Thursday, 21 February 2008

The tony fitch gitterned with a flump (Part I)

Bizarrely enough, the Portuguese´s astonishing language abilities do not extend as far as their dictionaries.

In the staffroom at work recently, I was fortunate enough to be shown what has become one of my favourite Portuguese items, guaranteed to put more than a mere grin on my face during even the toughest of working days. An English-Portuguese dictionary, old enough for the front and back covers and several pages to be missing, but legible nonetheless. I flicked through, and discovered that on each page there were several English words which, to put it bluntly, were not English words. A merry afternoon was spent passing the dicitionary round the room to see who could come up with the best new words, and by the end of the day, my stomach muscles were truly aching. It was like Douglas Adams´ The Meaning of Liff, only somehow funnier, as we imagined the hordes of unsuspecting Portuguese proudly testing these words on sniggering English speaking friends and colleagues.

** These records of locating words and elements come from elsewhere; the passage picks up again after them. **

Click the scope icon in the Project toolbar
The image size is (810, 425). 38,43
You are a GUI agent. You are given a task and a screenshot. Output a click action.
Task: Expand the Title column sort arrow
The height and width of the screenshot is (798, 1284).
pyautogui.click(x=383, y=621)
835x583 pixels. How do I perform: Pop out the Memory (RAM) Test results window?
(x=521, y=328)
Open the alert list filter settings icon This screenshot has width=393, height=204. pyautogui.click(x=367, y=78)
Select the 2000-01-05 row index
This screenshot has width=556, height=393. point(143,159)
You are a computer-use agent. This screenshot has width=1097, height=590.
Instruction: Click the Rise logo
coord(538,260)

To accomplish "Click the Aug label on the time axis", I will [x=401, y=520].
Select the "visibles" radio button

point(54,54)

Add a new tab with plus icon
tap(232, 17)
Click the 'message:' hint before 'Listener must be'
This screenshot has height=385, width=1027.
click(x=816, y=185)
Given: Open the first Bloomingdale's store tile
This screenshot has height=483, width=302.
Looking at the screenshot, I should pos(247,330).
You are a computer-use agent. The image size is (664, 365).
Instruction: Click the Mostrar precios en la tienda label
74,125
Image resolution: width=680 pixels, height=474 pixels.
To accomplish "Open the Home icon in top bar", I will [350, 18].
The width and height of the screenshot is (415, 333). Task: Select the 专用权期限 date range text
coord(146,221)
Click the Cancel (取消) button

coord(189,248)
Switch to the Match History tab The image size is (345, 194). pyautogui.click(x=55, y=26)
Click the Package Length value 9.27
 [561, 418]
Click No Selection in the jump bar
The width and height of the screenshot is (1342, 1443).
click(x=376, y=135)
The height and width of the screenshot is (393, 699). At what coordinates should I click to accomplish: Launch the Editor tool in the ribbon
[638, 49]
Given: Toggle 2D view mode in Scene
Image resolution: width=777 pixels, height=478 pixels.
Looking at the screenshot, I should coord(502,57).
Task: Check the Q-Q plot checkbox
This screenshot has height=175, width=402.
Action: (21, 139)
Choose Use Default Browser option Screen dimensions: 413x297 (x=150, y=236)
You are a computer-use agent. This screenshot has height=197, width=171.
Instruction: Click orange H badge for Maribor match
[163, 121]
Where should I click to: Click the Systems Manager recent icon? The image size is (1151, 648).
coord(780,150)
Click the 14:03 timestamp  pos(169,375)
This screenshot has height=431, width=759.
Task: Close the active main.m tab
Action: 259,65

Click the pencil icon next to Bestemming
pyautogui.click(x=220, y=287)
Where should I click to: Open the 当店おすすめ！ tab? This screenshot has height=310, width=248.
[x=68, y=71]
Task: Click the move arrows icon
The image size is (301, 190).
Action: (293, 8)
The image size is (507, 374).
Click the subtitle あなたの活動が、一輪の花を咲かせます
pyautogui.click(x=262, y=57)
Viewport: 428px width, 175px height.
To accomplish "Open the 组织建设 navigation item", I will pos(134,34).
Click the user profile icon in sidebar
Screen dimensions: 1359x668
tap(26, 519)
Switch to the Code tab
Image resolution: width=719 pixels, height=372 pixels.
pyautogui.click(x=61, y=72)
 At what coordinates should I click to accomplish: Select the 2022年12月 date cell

While studying the other day I noticed that my own dictionary contained some particularly suspicious-looking vocabulary, and decided that, for the amusement of my readers, it was only fair to share some of these little Jabberwocky-style gems*.

Can you guess the true definition of any of these words? (and no, none of them are rude)
  1. Flocky (adj)
  2. Sice (noun)
  3. Tony (adj)
  4. Bumbledom (noun)
  5. Twitting (noun)
  6. Trig (adj)
  7. Gittern (verb)
  8. Flump (noun)
  9. Jib (verb)
  10. Sot (adj)

No? Not figured them out yet? Aww... twist my arm and you might just convince me to tell you...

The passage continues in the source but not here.